作者
Changning Liu,Lijuan Zhang,Ying Li,Mingxiang Li,Huan Han,Kangfeng Wang
摘要
The objective of this study was to evaluate the efficacy and safety of Chinese patent medicine compared with western medicine in the treatment of Alzheimer’s disease using the Network Meta-analysis. This study retrieved relevant studies from 7 databases, and the retrieval time was from the establishment of each database to June 2022. After the screening, data extraction, and quality assessment, 47 studies were finally analyzed, involving 11 Chinese patent medicines. The results demonstrated that Chinese patent medicine intervention was superior to oral western medicine treatment in improving the patient’s condition as assessed by the Mini-mental State Examination (MMSE), Activities of Daily Living (ADL), effective rate, and Alzheimer’s Disease Assessment Scale-Cognitive section (ADAS-Cog). Particularly, the effect of Chinese patent medicine combined with western medicine intervention was prominent. Meanwhile, Chinese patent medicine intervention in AD did not significantly increase the risk of adverse reactions. The results of the Network Meta-analysis demonstrated that Chinese patent medicine combined with western medicine had statistically significant differences in the MMSE score, ADL score, effective rate, and ADAS-Cog score, compared with both western medicine alone and Chinese patent medicine alone.
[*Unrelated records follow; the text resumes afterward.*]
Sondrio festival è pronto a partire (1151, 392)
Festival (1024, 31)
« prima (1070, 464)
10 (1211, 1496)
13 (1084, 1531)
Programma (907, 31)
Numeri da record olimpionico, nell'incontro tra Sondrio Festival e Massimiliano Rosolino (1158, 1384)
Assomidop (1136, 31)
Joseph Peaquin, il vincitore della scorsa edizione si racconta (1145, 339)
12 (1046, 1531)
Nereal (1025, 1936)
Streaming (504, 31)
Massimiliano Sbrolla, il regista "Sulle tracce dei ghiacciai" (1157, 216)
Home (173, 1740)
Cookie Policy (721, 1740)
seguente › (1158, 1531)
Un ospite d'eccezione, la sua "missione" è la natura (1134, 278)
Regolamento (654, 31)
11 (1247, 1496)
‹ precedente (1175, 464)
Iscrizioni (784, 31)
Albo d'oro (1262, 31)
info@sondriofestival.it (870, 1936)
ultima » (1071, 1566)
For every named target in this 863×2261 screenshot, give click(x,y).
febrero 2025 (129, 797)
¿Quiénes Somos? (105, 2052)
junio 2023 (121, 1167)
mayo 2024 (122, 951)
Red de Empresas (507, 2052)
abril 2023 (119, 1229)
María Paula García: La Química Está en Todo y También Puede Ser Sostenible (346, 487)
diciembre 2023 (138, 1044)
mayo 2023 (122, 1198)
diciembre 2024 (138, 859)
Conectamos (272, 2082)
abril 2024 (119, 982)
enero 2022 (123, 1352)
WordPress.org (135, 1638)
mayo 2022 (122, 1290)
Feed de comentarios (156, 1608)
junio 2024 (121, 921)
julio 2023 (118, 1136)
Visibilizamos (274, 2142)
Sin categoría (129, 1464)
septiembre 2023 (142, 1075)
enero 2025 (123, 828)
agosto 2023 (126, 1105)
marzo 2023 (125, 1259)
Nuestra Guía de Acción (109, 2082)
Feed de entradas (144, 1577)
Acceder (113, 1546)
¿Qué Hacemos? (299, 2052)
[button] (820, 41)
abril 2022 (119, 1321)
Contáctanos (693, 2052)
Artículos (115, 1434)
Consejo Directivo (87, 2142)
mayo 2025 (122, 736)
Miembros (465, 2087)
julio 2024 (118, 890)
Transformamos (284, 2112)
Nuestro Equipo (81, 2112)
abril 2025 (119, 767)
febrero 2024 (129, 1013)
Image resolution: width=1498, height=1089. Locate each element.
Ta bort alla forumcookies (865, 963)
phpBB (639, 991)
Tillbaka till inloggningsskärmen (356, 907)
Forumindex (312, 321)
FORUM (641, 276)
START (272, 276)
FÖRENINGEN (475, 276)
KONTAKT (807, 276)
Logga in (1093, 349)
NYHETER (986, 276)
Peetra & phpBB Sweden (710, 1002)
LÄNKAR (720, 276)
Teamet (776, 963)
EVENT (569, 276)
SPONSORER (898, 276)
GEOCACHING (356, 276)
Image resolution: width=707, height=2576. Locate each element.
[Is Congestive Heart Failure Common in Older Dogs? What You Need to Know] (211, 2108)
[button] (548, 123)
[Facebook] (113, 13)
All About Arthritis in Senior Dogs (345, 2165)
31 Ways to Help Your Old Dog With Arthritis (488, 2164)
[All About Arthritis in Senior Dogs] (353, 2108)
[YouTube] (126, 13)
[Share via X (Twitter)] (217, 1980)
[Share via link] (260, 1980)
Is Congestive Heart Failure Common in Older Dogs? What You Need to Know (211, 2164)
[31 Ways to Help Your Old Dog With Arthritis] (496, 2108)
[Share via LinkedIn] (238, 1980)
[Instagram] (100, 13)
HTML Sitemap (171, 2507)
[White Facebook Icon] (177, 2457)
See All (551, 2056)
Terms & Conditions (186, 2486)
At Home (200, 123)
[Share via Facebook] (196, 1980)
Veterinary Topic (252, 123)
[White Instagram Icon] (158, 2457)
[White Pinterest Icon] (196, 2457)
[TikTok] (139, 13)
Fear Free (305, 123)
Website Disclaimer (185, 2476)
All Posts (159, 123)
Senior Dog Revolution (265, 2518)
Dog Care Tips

In terms of adverse reactions, the difference between Chinese patent medicine intervention and simple oral western medicine was statistically significant. The results of further ranking probability analysis demonstrated that Chinese patent medicine combined with western medicine intervention ranked first in terms of MMSE, ADL, effective rate, and ADAS-Cog. Additionally, oral Chinese patent medicine intervention alone ranked first in reducing adverse reactions. In the funnel plots of the MMSE, ADL, and effective rate, most studies were symmetrically distributed on both sides of the midline, where small sample effects and publication bias might exist to some extent. However, this conclusion still needs to be combined with clinical syndrome differentiation and treatment, and more large-sample, multi-center, high-quality studies are needed for further verification.